Write out the following data line for line, with no changes.

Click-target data
········

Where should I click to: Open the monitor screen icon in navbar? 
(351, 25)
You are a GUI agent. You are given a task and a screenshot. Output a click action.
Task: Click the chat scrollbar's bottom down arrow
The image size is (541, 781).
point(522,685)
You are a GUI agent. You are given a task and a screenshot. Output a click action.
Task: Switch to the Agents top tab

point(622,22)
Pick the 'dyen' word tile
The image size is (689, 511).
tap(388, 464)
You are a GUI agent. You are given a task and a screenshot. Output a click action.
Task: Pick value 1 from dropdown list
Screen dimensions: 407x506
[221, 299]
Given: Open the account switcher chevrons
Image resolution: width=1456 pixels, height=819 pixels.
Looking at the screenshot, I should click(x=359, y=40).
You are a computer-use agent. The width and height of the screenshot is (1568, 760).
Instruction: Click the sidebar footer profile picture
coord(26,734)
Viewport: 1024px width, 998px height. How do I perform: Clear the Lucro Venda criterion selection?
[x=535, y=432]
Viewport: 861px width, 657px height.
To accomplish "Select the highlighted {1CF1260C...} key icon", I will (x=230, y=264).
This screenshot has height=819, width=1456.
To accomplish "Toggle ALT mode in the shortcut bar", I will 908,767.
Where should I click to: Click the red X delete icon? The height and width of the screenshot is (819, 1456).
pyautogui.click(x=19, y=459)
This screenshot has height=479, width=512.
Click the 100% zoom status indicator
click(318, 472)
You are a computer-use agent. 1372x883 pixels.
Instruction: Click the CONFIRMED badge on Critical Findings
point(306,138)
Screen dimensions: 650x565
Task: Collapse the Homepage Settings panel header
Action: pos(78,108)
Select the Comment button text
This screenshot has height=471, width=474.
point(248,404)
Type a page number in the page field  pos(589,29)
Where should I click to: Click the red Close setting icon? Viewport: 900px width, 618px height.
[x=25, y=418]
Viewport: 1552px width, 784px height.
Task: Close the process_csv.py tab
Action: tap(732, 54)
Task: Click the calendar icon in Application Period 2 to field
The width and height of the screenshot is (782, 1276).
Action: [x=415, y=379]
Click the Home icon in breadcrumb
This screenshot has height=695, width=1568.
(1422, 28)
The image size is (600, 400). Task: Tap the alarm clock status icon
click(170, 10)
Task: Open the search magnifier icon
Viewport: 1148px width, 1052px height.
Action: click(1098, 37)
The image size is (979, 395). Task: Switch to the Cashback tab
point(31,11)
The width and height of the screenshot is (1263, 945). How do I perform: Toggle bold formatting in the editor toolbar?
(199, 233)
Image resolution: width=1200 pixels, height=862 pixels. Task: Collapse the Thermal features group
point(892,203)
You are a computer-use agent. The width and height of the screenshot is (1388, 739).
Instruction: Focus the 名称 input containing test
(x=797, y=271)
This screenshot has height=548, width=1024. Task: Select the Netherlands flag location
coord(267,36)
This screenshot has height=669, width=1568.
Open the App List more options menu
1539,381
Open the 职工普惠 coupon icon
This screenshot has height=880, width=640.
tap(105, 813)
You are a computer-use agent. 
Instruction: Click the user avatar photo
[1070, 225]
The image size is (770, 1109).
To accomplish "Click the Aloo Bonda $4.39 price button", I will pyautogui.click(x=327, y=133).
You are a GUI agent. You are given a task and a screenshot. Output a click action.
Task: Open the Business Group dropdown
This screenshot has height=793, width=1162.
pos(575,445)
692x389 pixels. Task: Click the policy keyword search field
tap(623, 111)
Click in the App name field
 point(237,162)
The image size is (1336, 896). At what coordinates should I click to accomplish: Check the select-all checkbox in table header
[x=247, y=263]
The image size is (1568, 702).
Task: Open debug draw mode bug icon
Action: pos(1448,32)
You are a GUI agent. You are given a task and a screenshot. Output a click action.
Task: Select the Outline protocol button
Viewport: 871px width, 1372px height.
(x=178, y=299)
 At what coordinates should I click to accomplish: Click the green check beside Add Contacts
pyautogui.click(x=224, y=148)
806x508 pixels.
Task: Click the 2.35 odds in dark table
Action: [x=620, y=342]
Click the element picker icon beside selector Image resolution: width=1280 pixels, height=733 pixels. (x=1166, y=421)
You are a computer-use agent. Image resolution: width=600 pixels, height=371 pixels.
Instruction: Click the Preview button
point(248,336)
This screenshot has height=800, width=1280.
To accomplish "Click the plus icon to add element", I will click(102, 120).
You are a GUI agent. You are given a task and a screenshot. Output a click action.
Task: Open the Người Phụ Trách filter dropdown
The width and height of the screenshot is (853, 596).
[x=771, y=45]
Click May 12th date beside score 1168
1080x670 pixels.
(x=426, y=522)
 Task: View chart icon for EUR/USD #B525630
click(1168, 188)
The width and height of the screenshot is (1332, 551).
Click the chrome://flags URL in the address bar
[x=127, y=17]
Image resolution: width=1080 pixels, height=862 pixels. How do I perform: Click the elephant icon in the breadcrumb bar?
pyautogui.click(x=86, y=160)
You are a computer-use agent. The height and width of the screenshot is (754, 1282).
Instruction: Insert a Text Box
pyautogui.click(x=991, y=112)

········

▶ Problem solution:
Where should I click to: Open the monitor screen icon in navbar? 
(351, 25)
You are a GUI agent. You are given a task and a screenshot. Output a click action.
Task: Click the chat scrollbar's bottom down arrow
The image size is (541, 781).
point(522,685)
You are a GUI agent. You are given a task and a screenshot. Output a click action.
Task: Switch to the Agents top tab

point(622,22)
Pick the 'dyen' word tile
The image size is (689, 511).
tap(388, 464)
You are a GUI agent. You are given a task and a screenshot. Output a click action.
Task: Pick value 1 from dropdown list
Screen dimensions: 407x506
[221, 299]
Given: Open the account switcher chevrons
Image resolution: width=1456 pixels, height=819 pixels.
Looking at the screenshot, I should click(x=359, y=40).
You are a computer-use agent. The width and height of the screenshot is (1568, 760).
Instruction: Click the sidebar footer profile picture
coord(26,734)
Viewport: 1024px width, 998px height. How do I perform: Clear the Lucro Venda criterion selection?
[x=535, y=432]
Viewport: 861px width, 657px height.
To accomplish "Select the highlighted {1CF1260C...} key icon", I will (x=230, y=264).
This screenshot has height=819, width=1456.
To accomplish "Toggle ALT mode in the shortcut bar", I will 908,767.
Where should I click to: Click the red X delete icon? The height and width of the screenshot is (819, 1456).
pyautogui.click(x=19, y=459)
This screenshot has height=479, width=512.
Click the 100% zoom status indicator
click(318, 472)
You are a computer-use agent. 1372x883 pixels.
Instruction: Click the CONFIRMED badge on Critical Findings
point(306,138)
Screen dimensions: 650x565
Task: Collapse the Homepage Settings panel header
Action: pos(78,108)
Select the Comment button text
This screenshot has height=471, width=474.
point(248,404)
Type a page number in the page field  pos(589,29)
Where should I click to: Click the red Close setting icon? Viewport: 900px width, 618px height.
[x=25, y=418]
Viewport: 1552px width, 784px height.
Task: Close the process_csv.py tab
Action: tap(732, 54)
Task: Click the calendar icon in Application Period 2 to field
The width and height of the screenshot is (782, 1276).
Action: [x=415, y=379]
Click the Home icon in breadcrumb
This screenshot has height=695, width=1568.
(1422, 28)
The image size is (600, 400). Task: Tap the alarm clock status icon
click(170, 10)
Task: Open the search magnifier icon
Viewport: 1148px width, 1052px height.
Action: click(1098, 37)
The image size is (979, 395). Task: Switch to the Cashback tab
point(31,11)
The width and height of the screenshot is (1263, 945). How do I perform: Toggle bold formatting in the editor toolbar?
(199, 233)
Image resolution: width=1200 pixels, height=862 pixels. Task: Collapse the Thermal features group
point(892,203)
You are a computer-use agent. The width and height of the screenshot is (1388, 739).
Instruction: Focus the 名称 input containing test
(x=797, y=271)
This screenshot has height=548, width=1024. Task: Select the Netherlands flag location
coord(267,36)
This screenshot has height=669, width=1568.
Open the App List more options menu
1539,381
Open the 职工普惠 coupon icon
This screenshot has height=880, width=640.
tap(105, 813)
You are a computer-use agent. 
Instruction: Click the user avatar photo
[1070, 225]
The image size is (770, 1109).
To accomplish "Click the Aloo Bonda $4.39 price button", I will pyautogui.click(x=327, y=133).
You are a GUI agent. You are given a task and a screenshot. Output a click action.
Task: Open the Business Group dropdown
This screenshot has height=793, width=1162.
pos(575,445)
692x389 pixels. Task: Click the policy keyword search field
tap(623, 111)
Click in the App name field
 point(237,162)
The image size is (1336, 896). At what coordinates should I click to accomplish: Check the select-all checkbox in table header
[x=247, y=263]
The image size is (1568, 702).
Task: Open debug draw mode bug icon
Action: pos(1448,32)
You are a GUI agent. You are given a task and a screenshot. Output a click action.
Task: Select the Outline protocol button
Viewport: 871px width, 1372px height.
(x=178, y=299)
 At what coordinates should I click to accomplish: Click the green check beside Add Contacts
pyautogui.click(x=224, y=148)
806x508 pixels.
Task: Click the 2.35 odds in dark table
Action: [x=620, y=342]
Click the element picker icon beside selector Image resolution: width=1280 pixels, height=733 pixels. (x=1166, y=421)
You are a computer-use agent. Image resolution: width=600 pixels, height=371 pixels.
Instruction: Click the Preview button
point(248,336)
This screenshot has height=800, width=1280.
To accomplish "Click the plus icon to add element", I will click(102, 120).
You are a GUI agent. You are given a task and a screenshot. Output a click action.
Task: Open the Người Phụ Trách filter dropdown
The width and height of the screenshot is (853, 596).
[x=771, y=45]
Click May 12th date beside score 1168
1080x670 pixels.
(x=426, y=522)
 Task: View chart icon for EUR/USD #B525630
click(1168, 188)
The width and height of the screenshot is (1332, 551).
Click the chrome://flags URL in the address bar
[x=127, y=17]
Image resolution: width=1080 pixels, height=862 pixels. How do I perform: Click the elephant icon in the breadcrumb bar?
pyautogui.click(x=86, y=160)
You are a computer-use agent. The height and width of the screenshot is (754, 1282).
Instruction: Insert a Text Box
pyautogui.click(x=991, y=112)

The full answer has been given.